What happens when you catch coronavirus? The Telegraph’s Global Health Security Editor Paul Nuki explains all the ways in which you could become infected with COVID-19 and how your body reacts to this virus.
What happens when the virus enters the body?
When the virus enters your body it binds to two cells in the lungs – goblet cells that produce mucus and cilia cells which have hairs on them and normally prevent your lungs filling up with debris and fluid such as virus and bacteria and particles of dust and pollen.
The virus attacks these cells and starts to kill them – so your lungs begin to fill with fluid making it hard for you to breathe. This phase of the disease is thought to last about a week.
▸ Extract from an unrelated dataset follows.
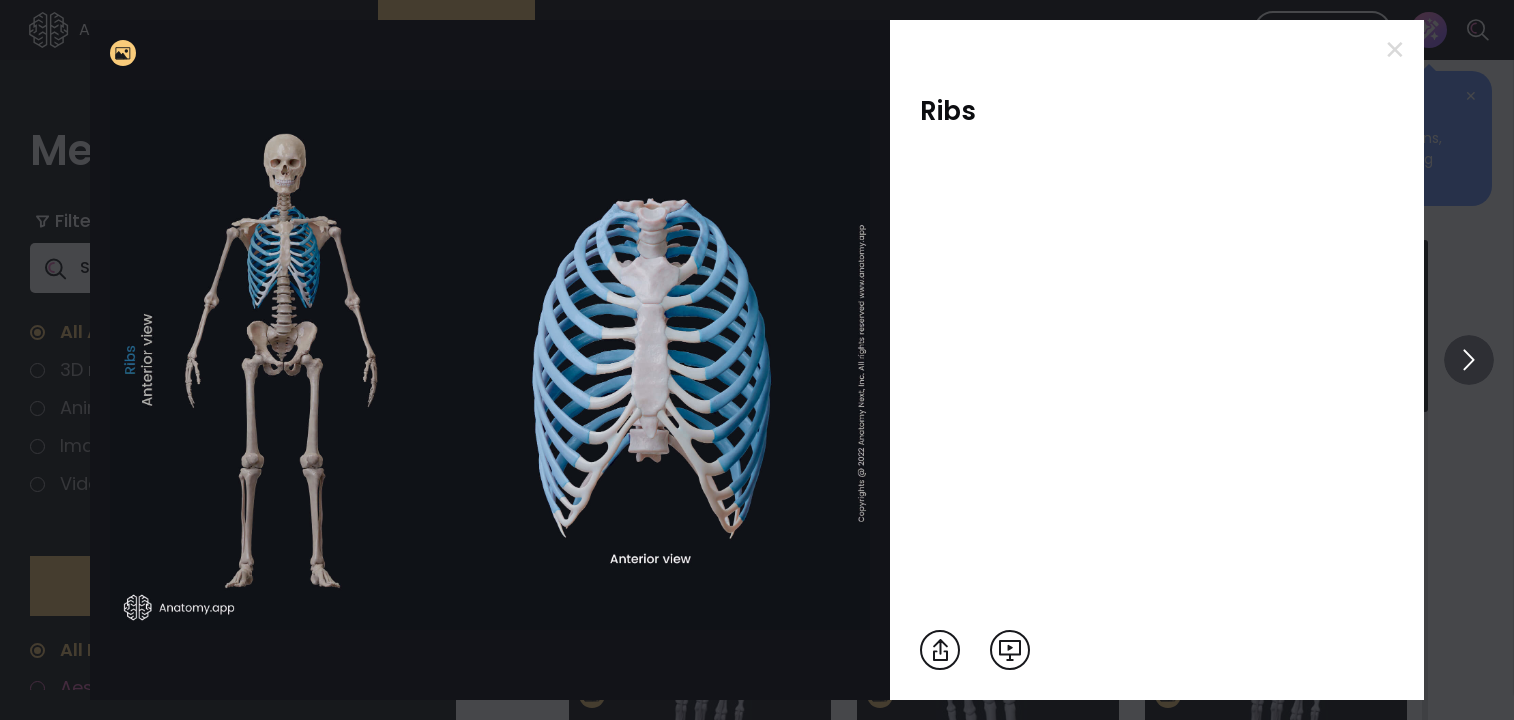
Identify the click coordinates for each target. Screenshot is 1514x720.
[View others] (1469, 360)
At this point your immune system will start to kick in and fight off the invaders. You will develop a fever and your high body temperature will create a hostile environment for the virus. You will start to get rid of the mucus in the form of coughing and a runny nose.
But in some people – particularly the elderly and those with other health conditions – the immune system can go into overdrive. As well as killing the virus it also starts to kill healthy cells.
This heightened immune response can trigger a “cytokine storm” – white blood cells activate a variety of chemicals that can leak into the lungs, which along with the attack on the cells damages them even further. Scans of the lungs show “ground-glass” opacity and then “crazy paving” patterns, as they fill with mucus making it harder and harder to breathe.